▶ **Supplied data**
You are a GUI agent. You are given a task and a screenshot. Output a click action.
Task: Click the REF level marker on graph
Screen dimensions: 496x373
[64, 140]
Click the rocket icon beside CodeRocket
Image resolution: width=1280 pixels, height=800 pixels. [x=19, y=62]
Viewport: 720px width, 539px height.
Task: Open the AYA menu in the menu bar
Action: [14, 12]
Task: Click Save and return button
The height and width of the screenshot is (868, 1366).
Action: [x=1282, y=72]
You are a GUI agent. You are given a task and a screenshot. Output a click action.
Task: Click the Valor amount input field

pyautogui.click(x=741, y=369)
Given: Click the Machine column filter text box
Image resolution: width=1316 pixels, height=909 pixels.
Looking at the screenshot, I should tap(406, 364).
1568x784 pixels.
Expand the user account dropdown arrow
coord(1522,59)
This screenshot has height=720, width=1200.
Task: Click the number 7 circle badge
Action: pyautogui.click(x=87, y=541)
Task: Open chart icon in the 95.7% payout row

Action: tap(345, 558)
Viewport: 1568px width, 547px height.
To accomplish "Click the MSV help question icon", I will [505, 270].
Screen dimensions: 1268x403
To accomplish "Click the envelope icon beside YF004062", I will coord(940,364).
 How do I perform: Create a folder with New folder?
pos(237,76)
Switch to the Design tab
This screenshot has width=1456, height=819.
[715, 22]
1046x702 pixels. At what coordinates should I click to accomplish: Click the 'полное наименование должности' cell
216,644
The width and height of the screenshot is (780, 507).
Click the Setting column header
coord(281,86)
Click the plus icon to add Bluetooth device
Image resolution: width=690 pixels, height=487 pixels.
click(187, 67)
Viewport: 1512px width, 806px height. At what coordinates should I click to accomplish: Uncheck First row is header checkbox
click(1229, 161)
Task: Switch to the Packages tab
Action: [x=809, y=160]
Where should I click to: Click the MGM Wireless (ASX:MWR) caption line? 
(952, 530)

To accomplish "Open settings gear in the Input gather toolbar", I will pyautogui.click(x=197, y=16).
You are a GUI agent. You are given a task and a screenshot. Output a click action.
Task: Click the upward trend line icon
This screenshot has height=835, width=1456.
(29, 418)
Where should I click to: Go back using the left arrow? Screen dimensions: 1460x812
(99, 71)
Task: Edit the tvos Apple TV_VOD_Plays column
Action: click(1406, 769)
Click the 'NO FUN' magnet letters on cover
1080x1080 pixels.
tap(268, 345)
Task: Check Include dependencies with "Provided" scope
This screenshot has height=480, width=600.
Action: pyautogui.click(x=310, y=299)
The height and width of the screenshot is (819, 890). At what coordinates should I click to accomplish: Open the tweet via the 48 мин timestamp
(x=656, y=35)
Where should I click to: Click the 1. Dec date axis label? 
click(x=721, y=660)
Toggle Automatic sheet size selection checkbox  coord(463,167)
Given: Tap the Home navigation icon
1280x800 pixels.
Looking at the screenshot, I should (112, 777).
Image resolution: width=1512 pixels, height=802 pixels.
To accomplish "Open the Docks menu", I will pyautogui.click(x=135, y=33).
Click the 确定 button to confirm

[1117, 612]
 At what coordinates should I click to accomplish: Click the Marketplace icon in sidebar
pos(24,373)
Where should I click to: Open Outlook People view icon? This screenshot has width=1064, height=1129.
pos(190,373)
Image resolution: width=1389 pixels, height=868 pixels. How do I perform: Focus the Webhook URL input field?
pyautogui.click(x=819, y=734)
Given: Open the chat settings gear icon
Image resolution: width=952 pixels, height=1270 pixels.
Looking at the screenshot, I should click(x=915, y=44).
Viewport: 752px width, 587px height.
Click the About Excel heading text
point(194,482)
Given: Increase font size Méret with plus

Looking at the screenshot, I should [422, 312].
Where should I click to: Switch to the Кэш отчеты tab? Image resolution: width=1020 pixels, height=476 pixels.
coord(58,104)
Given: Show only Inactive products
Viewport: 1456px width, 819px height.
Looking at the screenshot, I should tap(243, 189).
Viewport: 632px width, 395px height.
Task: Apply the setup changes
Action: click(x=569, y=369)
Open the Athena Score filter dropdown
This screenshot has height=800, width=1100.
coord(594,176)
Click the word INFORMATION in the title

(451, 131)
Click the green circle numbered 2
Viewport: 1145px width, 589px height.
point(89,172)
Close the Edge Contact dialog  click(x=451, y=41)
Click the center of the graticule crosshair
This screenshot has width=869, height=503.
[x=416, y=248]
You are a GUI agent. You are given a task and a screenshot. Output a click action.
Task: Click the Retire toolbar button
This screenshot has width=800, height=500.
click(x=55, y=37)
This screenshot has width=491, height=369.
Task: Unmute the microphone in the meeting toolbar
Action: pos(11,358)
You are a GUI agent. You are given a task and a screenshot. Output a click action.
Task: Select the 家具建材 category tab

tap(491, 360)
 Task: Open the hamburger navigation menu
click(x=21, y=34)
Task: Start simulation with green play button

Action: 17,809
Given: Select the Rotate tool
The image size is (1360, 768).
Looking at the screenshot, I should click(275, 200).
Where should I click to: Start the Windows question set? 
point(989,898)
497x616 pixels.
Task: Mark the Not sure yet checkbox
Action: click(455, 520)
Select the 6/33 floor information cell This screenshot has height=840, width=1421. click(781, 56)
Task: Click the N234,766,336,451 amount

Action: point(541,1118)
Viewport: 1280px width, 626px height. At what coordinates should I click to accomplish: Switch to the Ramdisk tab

▶ **What this task involves**
Update the listing above by replacing "GUI agent" with "screen assistant" wherever it occurs, leaving everything else unchanged.

▶ **Complete output**
You are a screen assistant. You are given a task and a screenshot. Output a click action.
Task: Click the REF level marker on graph
Screen dimensions: 496x373
[64, 140]
Click the rocket icon beside CodeRocket
Image resolution: width=1280 pixels, height=800 pixels. [x=19, y=62]
Viewport: 720px width, 539px height.
Task: Open the AYA menu in the menu bar
Action: [14, 12]
Task: Click Save and return button
The height and width of the screenshot is (868, 1366).
Action: [x=1282, y=72]
You are a screen assistant. You are given a task and a screenshot. Output a click action.
Task: Click the Valor amount input field

pyautogui.click(x=741, y=369)
Given: Click the Machine column filter text box
Image resolution: width=1316 pixels, height=909 pixels.
Looking at the screenshot, I should tap(406, 364).
1568x784 pixels.
Expand the user account dropdown arrow
coord(1522,59)
This screenshot has height=720, width=1200.
Task: Click the number 7 circle badge
Action: pyautogui.click(x=87, y=541)
Task: Open chart icon in the 95.7% payout row

Action: tap(345, 558)
Viewport: 1568px width, 547px height.
To accomplish "Click the MSV help question icon", I will [505, 270].
Screen dimensions: 1268x403
To accomplish "Click the envelope icon beside YF004062", I will coord(940,364).
 How do I perform: Create a folder with New folder?
pos(237,76)
Switch to the Design tab
This screenshot has width=1456, height=819.
[715, 22]
1046x702 pixels. At what coordinates should I click to accomplish: Click the 'полное наименование должности' cell
216,644
The width and height of the screenshot is (780, 507).
Click the Setting column header
coord(281,86)
Click the plus icon to add Bluetooth device
Image resolution: width=690 pixels, height=487 pixels.
click(187, 67)
Viewport: 1512px width, 806px height. At what coordinates should I click to accomplish: Uncheck First row is header checkbox
click(1229, 161)
Task: Switch to the Packages tab
Action: [x=809, y=160]
Where should I click to: Click the MGM Wireless (ASX:MWR) caption line? 
(952, 530)

To accomplish "Open settings gear in the Input gather toolbar", I will pyautogui.click(x=197, y=16).
You are a screen assistant. You are given a task and a screenshot. Output a click action.
Task: Click the upward trend line icon
This screenshot has height=835, width=1456.
(29, 418)
Where should I click to: Go back using the left arrow? Screen dimensions: 1460x812
(99, 71)
Task: Edit the tvos Apple TV_VOD_Plays column
Action: click(1406, 769)
Click the 'NO FUN' magnet letters on cover
1080x1080 pixels.
tap(268, 345)
Task: Check Include dependencies with "Provided" scope
This screenshot has height=480, width=600.
Action: pyautogui.click(x=310, y=299)
The height and width of the screenshot is (819, 890). At what coordinates should I click to accomplish: Open the tweet via the 48 мин timestamp
(x=656, y=35)
Where should I click to: Click the 1. Dec date axis label? 
click(x=721, y=660)
Toggle Automatic sheet size selection checkbox  coord(463,167)
Given: Tap the Home navigation icon
1280x800 pixels.
Looking at the screenshot, I should (112, 777).
Image resolution: width=1512 pixels, height=802 pixels.
To accomplish "Open the Docks menu", I will pyautogui.click(x=135, y=33).
Click the 确定 button to confirm

[1117, 612]
 At what coordinates should I click to accomplish: Click the Marketplace icon in sidebar
pos(24,373)
Where should I click to: Open Outlook People view icon? This screenshot has width=1064, height=1129.
pos(190,373)
Image resolution: width=1389 pixels, height=868 pixels. How do I perform: Focus the Webhook URL input field?
pyautogui.click(x=819, y=734)
Given: Open the chat settings gear icon
Image resolution: width=952 pixels, height=1270 pixels.
Looking at the screenshot, I should click(x=915, y=44).
Viewport: 752px width, 587px height.
Click the About Excel heading text
point(194,482)
Given: Increase font size Méret with plus

Looking at the screenshot, I should [422, 312].
Where should I click to: Switch to the Кэш отчеты tab? Image resolution: width=1020 pixels, height=476 pixels.
coord(58,104)
Given: Show only Inactive products
Viewport: 1456px width, 819px height.
Looking at the screenshot, I should tap(243, 189).
Viewport: 632px width, 395px height.
Task: Apply the setup changes
Action: click(x=569, y=369)
Open the Athena Score filter dropdown
This screenshot has height=800, width=1100.
coord(594,176)
Click the word INFORMATION in the title

(451, 131)
Click the green circle numbered 2
Viewport: 1145px width, 589px height.
point(89,172)
Close the Edge Contact dialog  click(x=451, y=41)
Click the center of the graticule crosshair
This screenshot has width=869, height=503.
[x=416, y=248]
You are a screen assistant. You are given a task and a screenshot. Output a click action.
Task: Click the Retire toolbar button
This screenshot has width=800, height=500.
click(x=55, y=37)
This screenshot has width=491, height=369.
Task: Unmute the microphone in the meeting toolbar
Action: pos(11,358)
You are a screen assistant. You are given a task and a screenshot. Output a click action.
Task: Select the 家具建材 category tab

tap(491, 360)
 Task: Open the hamburger navigation menu
click(x=21, y=34)
Task: Start simulation with green play button

Action: 17,809
Given: Select the Rotate tool
The image size is (1360, 768).
Looking at the screenshot, I should click(275, 200).
Where should I click to: Start the Windows question set? 
point(989,898)
497x616 pixels.
Task: Mark the Not sure yet checkbox
Action: click(455, 520)
Select the 6/33 floor information cell This screenshot has height=840, width=1421. click(781, 56)
Task: Click the N234,766,336,451 amount

Action: point(541,1118)
Viewport: 1280px width, 626px height. At what coordinates should I click to accomplish: Switch to the Ramdisk tab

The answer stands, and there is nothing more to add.